The FT says the decision to roll over the contracts could prove expensive for taxpayers because it limits competition and undermines government efforts to improve procurement.
A “procurement adviser to the government” whom the FT doesn’t name, said more than 250 contracts were either close to expiring or had already expired in 2016-17. The adviser told the FT,
“Brexit has pushed them down the list of priorities so there are lots of extensions and re-extensions of existing deals.”
The adviser added that this was the only way civil servants could prioritise the huge increase in Brexit-related work since the referendum.
Extensions
The FT provides no evidence of automatic contract extensions or the claim that deals will be extended because of the civil service’s Brexit workload.
There is evidence, however, that Whitehall officials tend to extend contracts beyond their original expiry date.
In a report published this year on the Cabinet Office’s Crown Commercial Service, the National Audit Office identified 22 framework contracts that were due to expire in 2016-17. Half of them (eleven) were extended beyond their original expiry date.
[The Crown Commercial Service was set up in 2014 to improve state procurement.]
The NAO also found that Whitehall departments – and the Crown Commercial Service – have been awarding contracts using expired framework deals, even though this contravenes public contracting regulations.
In 2015-16, 21 of the 39 frameworks that were due to expire were extended without competition or market testing, according to the NAO.
One example of an extended contract is a deal between Capita and the Department for Work and Pensions which started in 2010. Capita provides eligibility assessments for the personal independent payment allowance, which supports for people with long-term ill health or disability.
The five-year deal was extended by two years until July 2019.

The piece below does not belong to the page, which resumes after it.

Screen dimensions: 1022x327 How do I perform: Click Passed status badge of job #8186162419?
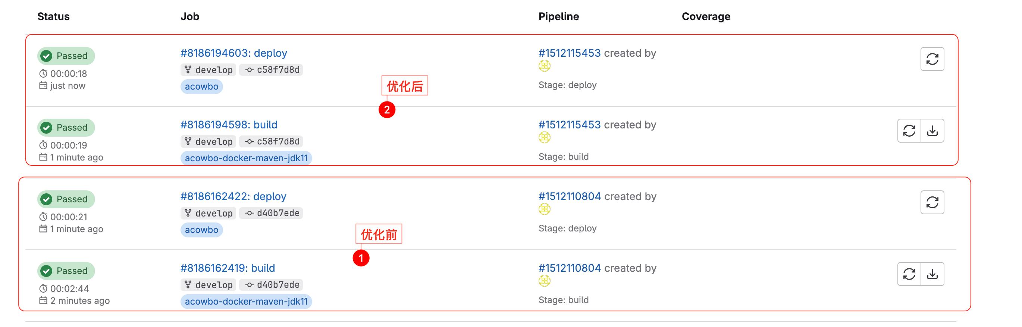[x=66, y=271]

Capita has also won a three-year extension to a contract with the Pensions Regulator and the BBC has extended a deal with Capita that was signed originally in 2002 to June 2022 – a total of at least 20 years.
Open competition?
The NAO has found that extending ICT contracts may not always be good for taxpayers. In the later years of their government contracts, suppliers tend to make higher margins (though not always).
There are also suggestions that civil servants will sometimes sign contract extensions when the performance of the supplier does not meet expected standards.
On ICT, the Cabinet Office asks central departments to complete a return every six months for each business process outsourcing and facilities management contract above £20m with strategic suppliers.
The survey asks whether the contract is being delivered on time, to scope, to budget, to the appropriate standards, and whether there have been any disputes.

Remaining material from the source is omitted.